Some Tips for Vegetarian Lifters:

  • Vary your meals. Think protein but don't forget carbohydrates and fats that are essential for the body's proper functioning and sports performance.
  • Don't skip meals: muscles hate emptiness!
  • Try to eat between 30 and 40 g of protein at each meal and feel free to make protein snacks especially after training.
  • Respect the combinations recommended above at each meal.
  • Pay attention to your intake of simple carbohydrates and sugars, prefer whole grains to low glycemic indexes.
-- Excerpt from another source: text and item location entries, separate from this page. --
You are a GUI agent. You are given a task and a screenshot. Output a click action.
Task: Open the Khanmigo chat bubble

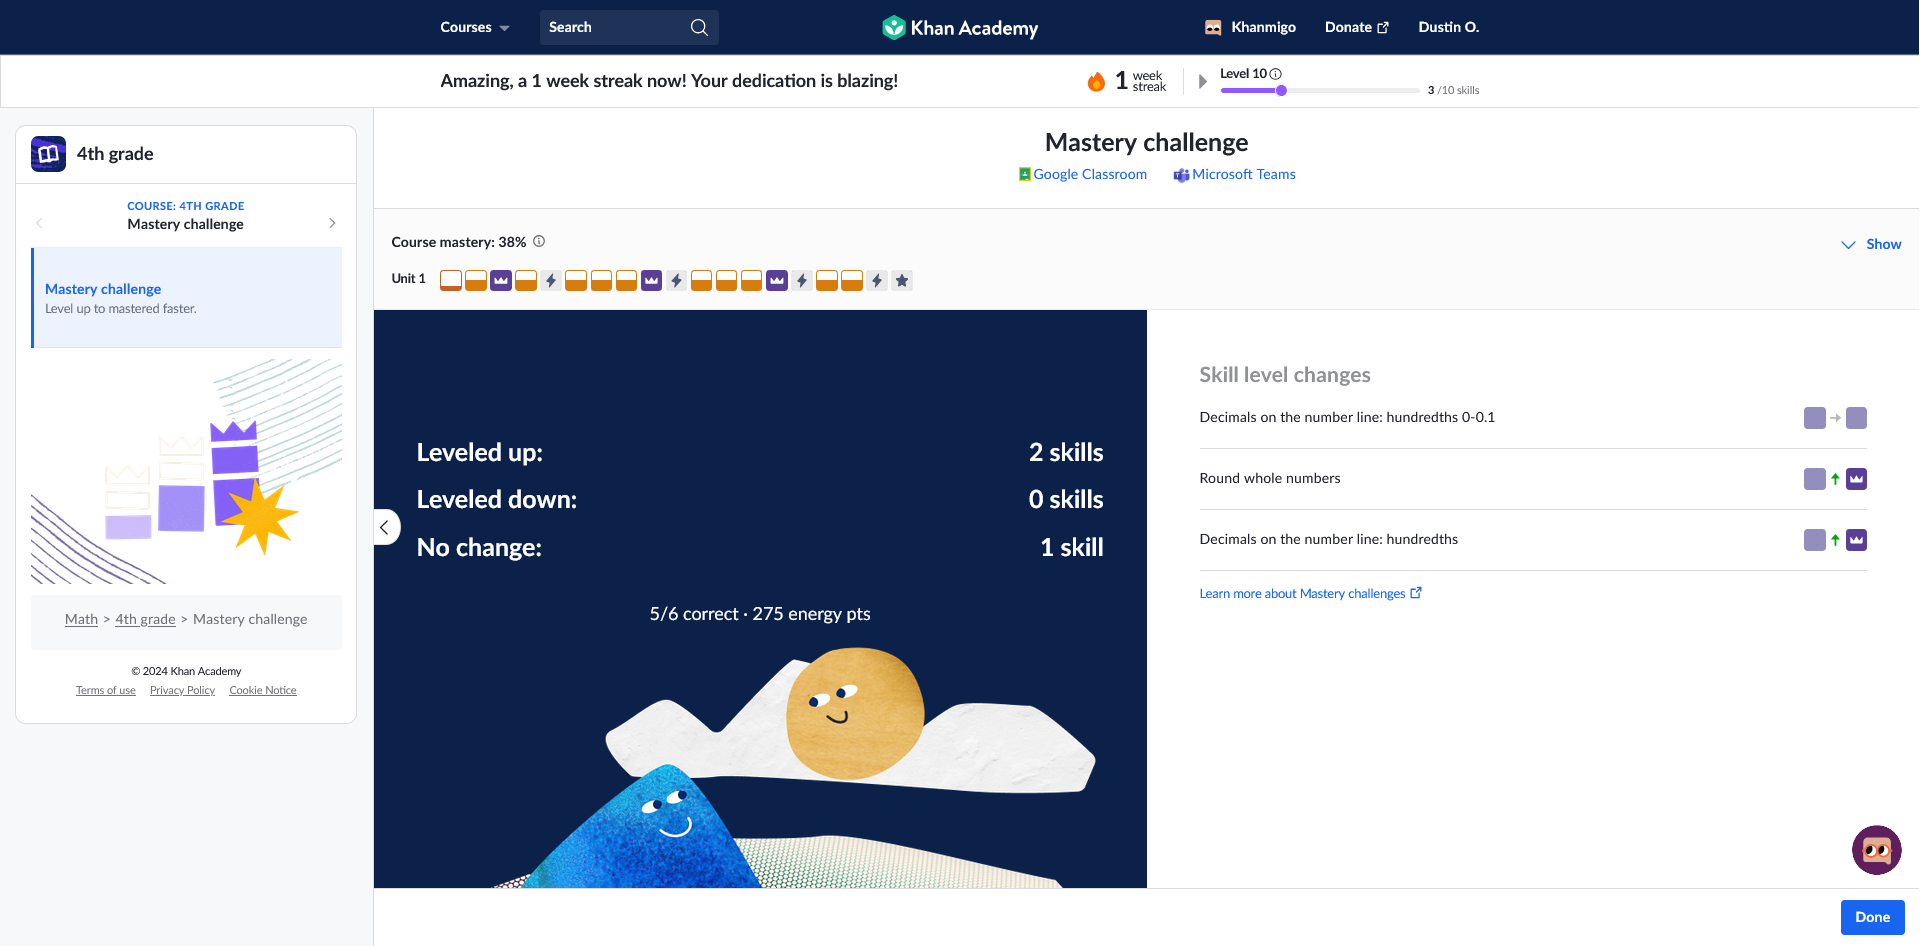pyautogui.click(x=1876, y=850)
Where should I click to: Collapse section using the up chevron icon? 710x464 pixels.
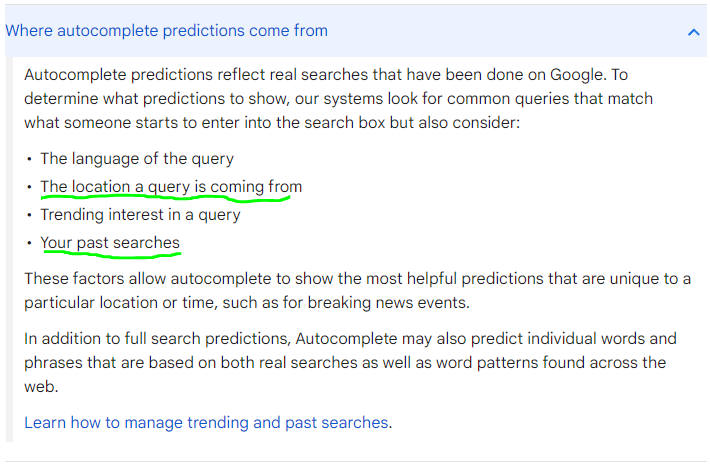click(693, 32)
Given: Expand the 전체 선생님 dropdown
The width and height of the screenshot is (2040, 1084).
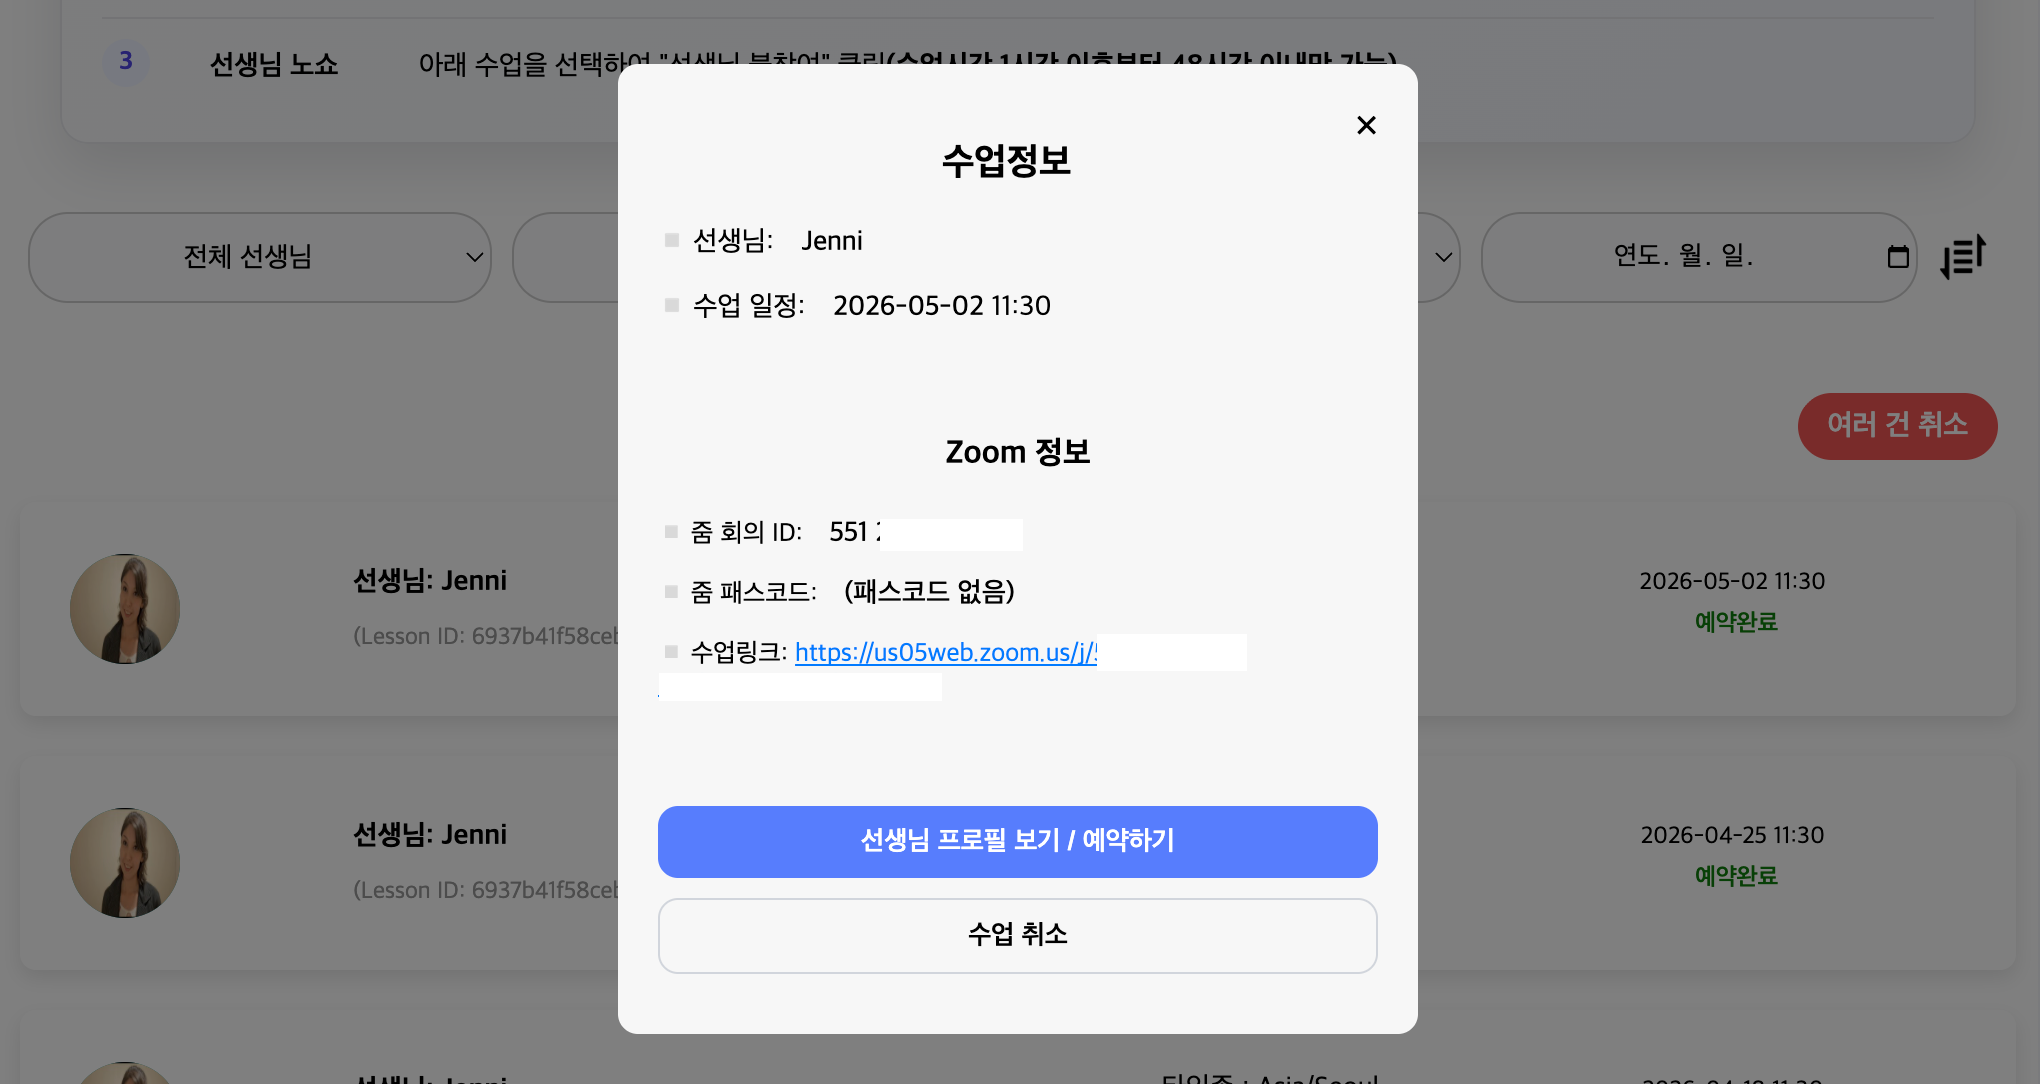Looking at the screenshot, I should pos(259,257).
  • Feel free to supplement yourself with vitamin B 12, which is only found in foods of animal origin – meat, offal, eggs, cheese, fish and seafood. A deficiency can cause fatigue and muscle weakness.
  • Have your doctor do a small annual check-up of vitamin D, iron, calcium, and zinc. Supplementation is sometimes necessary.
  • Finally, listen to yourself! If vegetarianism is a choice, some people, even with a balanced diet, may find that their bodies are not comfortable with not eating meat and fish!
  • You now know that the clichés about vegetarians are wrong. All you have to do now is start practicing!